Спинек отвечает так, как отвечала многим мужчинам:

— Ну, да, я вас люблю. Вы мне нравитесь.

Но в глазах у нее пусто. И эта пустота пугает Вишнякова.

Подходят к дому. Снег почти стаял. На улице черно.

Расходятся как чужие. Рука Спинек холодна, безжизненна. Вишняков входит в комнату. Комната кажется ему совсем черной.

Страничка седьмая

Вишняков сидит за столом, дома. Вишняков знает, что у Спинек гости. Но Вишнякову необходимо немедленно говорить со Спинек. И Вишняков пишет:

«Я пишу Вам… Разве любовь может быть без писем?

За окном снег. Снег сыплется с серого неба, мешается с серым дымом города, падает на серые крыши, заборы, землю. Белое на сером быстро становятся серым. Серое, серое, серое.

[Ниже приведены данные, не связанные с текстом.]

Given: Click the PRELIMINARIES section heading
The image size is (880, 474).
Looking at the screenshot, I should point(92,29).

Нет радости — подлинной, зимней, сверкающей, снежной.

Зима. Зима всегда — белое слепящее веселье, бодрящая сила.

Сыплется снег. Бесчисленные снежинки совершают свой неизменный путь от облаков до земли. На серое, на черно-серое падает белое. И серое, черно-серое, грязное, затоптанное делается чистым, искристо-белым, хмельно-радостным, неповторяемо новым.

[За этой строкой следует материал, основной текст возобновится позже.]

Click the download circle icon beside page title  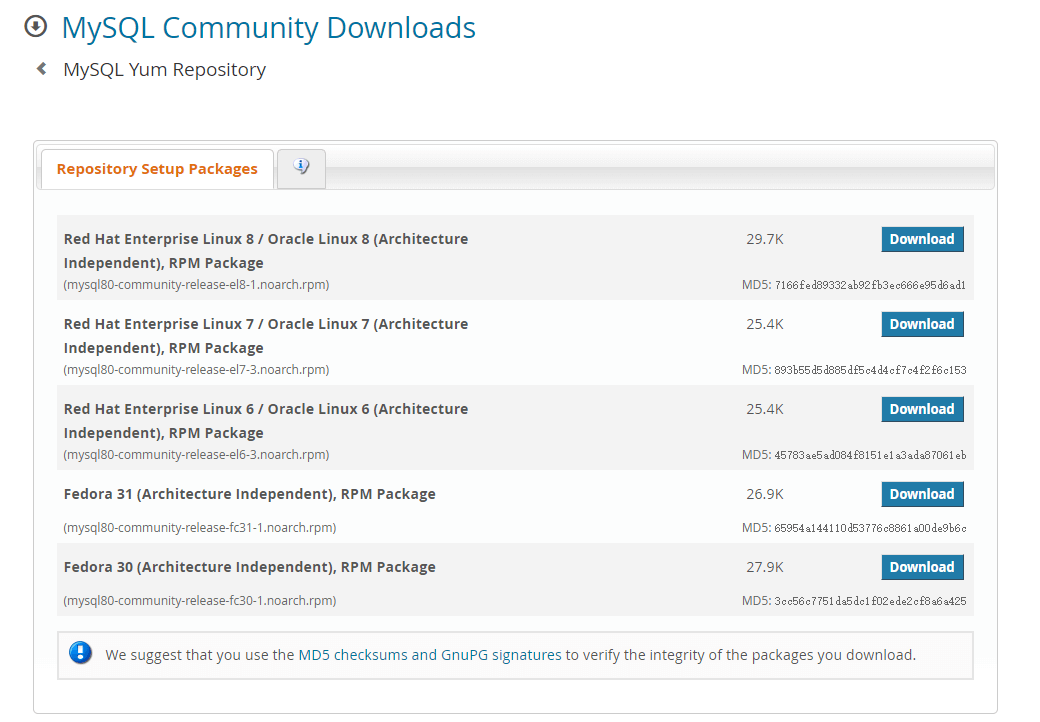click(36, 27)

Путь снежинок предопределен веками, в нем неизбежное, неотвратимое, извечное. Неизбежно белому упасть на черное, дать черному белую сверкающую радость и по исполнении положенных сроков — оплодотворить и умереть, уступить место новому, зеленому.

Нет еще подлинной слепящей зимней радости в наших отношениях. (Зимнее — верное, крепкое, ясное.) Дни наших встреч — снежинки. Чистые, белые снежинки еще падают на серое, чужое, еще мешаются с серым дымом прошлого. Но неотвратим, белокрепок лёт снега времени. Еще немного, и белый снег завалит, забелит, засеребрит все осеннее, прошлое. (Осеннее ведь всегда прошлое. Осенью всегда думают о прошедшей весне или лете.)

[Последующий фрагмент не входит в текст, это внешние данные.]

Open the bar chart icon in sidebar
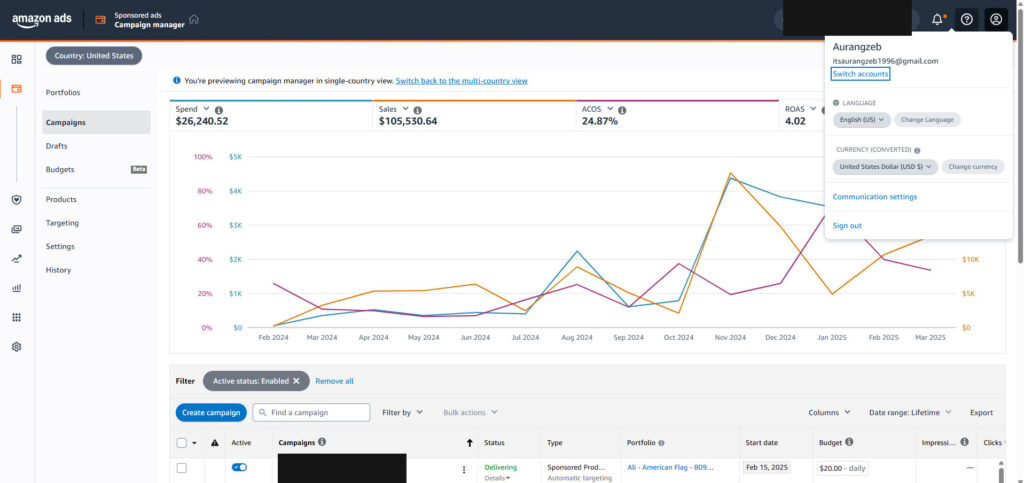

Я вижу эти дни — зимние, верные, крепкие, ясные. Ты в сумерках будешь лежать и слушать монотонное ворчание огня в железной кривоногой печке. Ты будешь ждать меня, большая, сильная, ласковая.

Я буду приходить вечером. Мы закроем двери. Красная ласково-теплая печка будет беззлобно ворчать у нас в ногах. В окна мы увидим звездное небо и снежные сине-белые сверкающие просторы полей.

Белы, крепки, чисты будут наши тела и горячи, как снег. (Ведь снег не студит, а жжет.)

Снежинки — дни наших встреч.

Будет падать снег времени. Будет расти большое, снежное, слепящее, зимнее чувство. (Помни: зимнее — всегда верное, крепкое, ясное.)

Я убежден, будет у нас белая, большая, неповторимая радость.

И это будет не простая побелка старой, закопченной комнаты. Нет. Пусть вновь потемнеют стены нашей комнатки, пусть местами обвалится штукатурка, пусть в дыры обвалов, иногда помимо нашей воли, выглянет прошлое. Пусть. Оно будет мертво. Умрет и старая, серая, молчаливая комната. Новое, живое, маленькое существо огласит ее звонким торжествующим криком. Новое, живое, маленьким одним криком перестроит заново вею комнату, в новые большие окна покажет нам, что мир велик, что жизнь прекрасна, что лучшее в ней — любовь. И счастливые, мы будем тогда вспоминать синее звездное зимнее небо, снежно-белые просторы полей, ворчанье раскаленной печки, тишину нашей белой комнаты, немую радостную муку наших тел, бившихся в страстном творческом поцелуе.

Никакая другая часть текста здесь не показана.